Start of DATA SHOWN

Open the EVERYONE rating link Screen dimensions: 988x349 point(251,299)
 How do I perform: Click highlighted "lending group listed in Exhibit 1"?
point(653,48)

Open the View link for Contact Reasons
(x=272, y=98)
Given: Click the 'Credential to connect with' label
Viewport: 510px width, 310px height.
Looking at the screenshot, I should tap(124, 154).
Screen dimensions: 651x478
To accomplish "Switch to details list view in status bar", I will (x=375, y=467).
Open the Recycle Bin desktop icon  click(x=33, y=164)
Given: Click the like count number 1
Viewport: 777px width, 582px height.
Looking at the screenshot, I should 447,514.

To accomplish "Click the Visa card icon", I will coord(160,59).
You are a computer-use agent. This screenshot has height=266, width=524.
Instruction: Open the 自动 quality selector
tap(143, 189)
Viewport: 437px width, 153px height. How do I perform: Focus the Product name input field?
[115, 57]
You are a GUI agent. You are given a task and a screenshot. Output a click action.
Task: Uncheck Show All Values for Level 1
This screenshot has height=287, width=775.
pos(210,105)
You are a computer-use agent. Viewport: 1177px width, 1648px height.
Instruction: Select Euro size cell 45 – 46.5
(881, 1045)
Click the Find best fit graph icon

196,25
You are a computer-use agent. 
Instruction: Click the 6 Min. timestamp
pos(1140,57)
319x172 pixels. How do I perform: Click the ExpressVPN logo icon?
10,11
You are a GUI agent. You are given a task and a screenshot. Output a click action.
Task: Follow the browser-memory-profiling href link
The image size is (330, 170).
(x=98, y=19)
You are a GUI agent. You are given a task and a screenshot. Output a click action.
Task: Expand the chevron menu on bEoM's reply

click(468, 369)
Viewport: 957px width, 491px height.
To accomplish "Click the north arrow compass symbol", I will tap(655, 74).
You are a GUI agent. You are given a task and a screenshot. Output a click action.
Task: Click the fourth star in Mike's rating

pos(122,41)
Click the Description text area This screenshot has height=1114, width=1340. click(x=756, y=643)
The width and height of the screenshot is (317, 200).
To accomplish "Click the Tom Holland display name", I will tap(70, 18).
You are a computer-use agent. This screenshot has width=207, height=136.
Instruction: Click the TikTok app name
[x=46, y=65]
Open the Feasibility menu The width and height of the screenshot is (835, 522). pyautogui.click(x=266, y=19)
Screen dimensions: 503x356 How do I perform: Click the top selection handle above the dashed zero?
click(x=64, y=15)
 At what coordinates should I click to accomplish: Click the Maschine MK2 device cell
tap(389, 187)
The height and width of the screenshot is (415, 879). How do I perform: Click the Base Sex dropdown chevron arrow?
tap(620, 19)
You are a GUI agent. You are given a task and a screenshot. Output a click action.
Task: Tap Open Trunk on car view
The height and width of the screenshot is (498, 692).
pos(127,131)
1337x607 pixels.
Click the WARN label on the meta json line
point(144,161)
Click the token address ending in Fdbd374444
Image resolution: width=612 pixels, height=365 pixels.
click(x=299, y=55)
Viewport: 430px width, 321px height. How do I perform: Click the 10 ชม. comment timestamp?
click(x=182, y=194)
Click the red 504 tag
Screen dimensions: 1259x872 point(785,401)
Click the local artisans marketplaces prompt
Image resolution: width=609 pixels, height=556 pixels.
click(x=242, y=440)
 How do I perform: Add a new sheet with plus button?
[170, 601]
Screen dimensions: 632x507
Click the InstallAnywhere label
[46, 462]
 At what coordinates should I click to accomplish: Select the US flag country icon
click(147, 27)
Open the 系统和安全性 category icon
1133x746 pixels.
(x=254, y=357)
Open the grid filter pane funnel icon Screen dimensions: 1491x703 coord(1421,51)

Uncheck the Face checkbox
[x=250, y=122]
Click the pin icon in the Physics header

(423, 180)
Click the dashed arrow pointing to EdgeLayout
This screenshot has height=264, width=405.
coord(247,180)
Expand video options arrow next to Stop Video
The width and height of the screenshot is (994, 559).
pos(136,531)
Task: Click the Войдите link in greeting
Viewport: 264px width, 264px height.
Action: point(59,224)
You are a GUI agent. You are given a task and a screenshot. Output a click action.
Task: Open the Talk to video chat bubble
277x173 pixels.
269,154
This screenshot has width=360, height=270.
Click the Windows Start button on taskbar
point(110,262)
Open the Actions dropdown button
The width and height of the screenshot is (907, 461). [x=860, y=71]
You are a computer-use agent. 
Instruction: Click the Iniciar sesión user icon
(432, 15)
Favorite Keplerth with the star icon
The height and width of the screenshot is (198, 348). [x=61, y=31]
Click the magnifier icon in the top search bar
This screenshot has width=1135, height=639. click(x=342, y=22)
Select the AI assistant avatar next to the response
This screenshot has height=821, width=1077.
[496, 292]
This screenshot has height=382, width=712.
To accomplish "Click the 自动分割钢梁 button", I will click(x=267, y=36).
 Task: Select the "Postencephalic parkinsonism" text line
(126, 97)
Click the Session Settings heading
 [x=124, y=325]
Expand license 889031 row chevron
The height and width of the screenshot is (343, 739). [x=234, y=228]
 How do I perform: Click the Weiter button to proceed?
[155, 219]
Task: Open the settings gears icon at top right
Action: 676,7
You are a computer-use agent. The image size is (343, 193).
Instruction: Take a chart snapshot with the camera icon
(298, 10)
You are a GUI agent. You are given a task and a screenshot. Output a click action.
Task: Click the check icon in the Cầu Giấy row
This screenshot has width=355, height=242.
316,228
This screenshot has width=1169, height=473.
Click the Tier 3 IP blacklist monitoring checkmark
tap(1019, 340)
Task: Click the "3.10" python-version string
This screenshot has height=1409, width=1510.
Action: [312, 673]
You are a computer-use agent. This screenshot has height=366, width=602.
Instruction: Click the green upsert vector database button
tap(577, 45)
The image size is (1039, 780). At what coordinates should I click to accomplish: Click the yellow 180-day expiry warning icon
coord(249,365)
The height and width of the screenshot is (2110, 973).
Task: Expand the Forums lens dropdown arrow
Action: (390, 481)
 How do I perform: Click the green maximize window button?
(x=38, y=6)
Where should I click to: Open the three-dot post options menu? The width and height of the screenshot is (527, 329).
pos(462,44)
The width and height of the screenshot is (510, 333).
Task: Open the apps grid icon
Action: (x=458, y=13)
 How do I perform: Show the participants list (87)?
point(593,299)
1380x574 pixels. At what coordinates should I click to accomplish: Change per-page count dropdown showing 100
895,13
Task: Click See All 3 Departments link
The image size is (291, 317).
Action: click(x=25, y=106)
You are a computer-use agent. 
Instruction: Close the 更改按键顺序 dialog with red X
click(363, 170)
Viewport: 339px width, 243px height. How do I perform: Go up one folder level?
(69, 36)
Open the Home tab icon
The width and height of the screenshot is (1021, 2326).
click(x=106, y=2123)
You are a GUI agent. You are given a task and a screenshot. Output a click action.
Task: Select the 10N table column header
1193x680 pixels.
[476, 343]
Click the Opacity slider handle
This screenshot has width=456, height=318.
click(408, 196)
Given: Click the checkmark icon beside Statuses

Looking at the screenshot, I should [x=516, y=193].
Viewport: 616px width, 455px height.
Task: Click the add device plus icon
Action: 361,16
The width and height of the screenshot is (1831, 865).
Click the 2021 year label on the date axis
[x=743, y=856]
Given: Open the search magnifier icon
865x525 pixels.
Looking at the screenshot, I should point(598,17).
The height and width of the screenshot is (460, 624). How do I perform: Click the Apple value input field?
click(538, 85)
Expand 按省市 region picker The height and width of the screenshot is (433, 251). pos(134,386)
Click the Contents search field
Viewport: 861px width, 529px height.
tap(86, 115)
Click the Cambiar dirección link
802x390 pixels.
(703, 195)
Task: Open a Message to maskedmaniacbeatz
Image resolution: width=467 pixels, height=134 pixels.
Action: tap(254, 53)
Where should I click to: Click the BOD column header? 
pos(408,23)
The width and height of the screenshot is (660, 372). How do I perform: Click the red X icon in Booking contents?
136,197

End of DATA SHOWN

**ABOUT THIS TASK**
Which lines of the records above hold the word "will"? Copy each one out.

**SOLUTION TO THE EXERCISE**
To accomplish "Switch to details list view in status bar", I will (x=375, y=467).
To accomplish "Click the Visa card icon", I will coord(160,59).
To accomplish "Click the north arrow compass symbol", I will tap(655, 74).
To accomplish "Click the Tom Holland display name", I will tap(70, 18).
To accomplish "Click the 自动分割钢梁 button", I will click(x=267, y=36).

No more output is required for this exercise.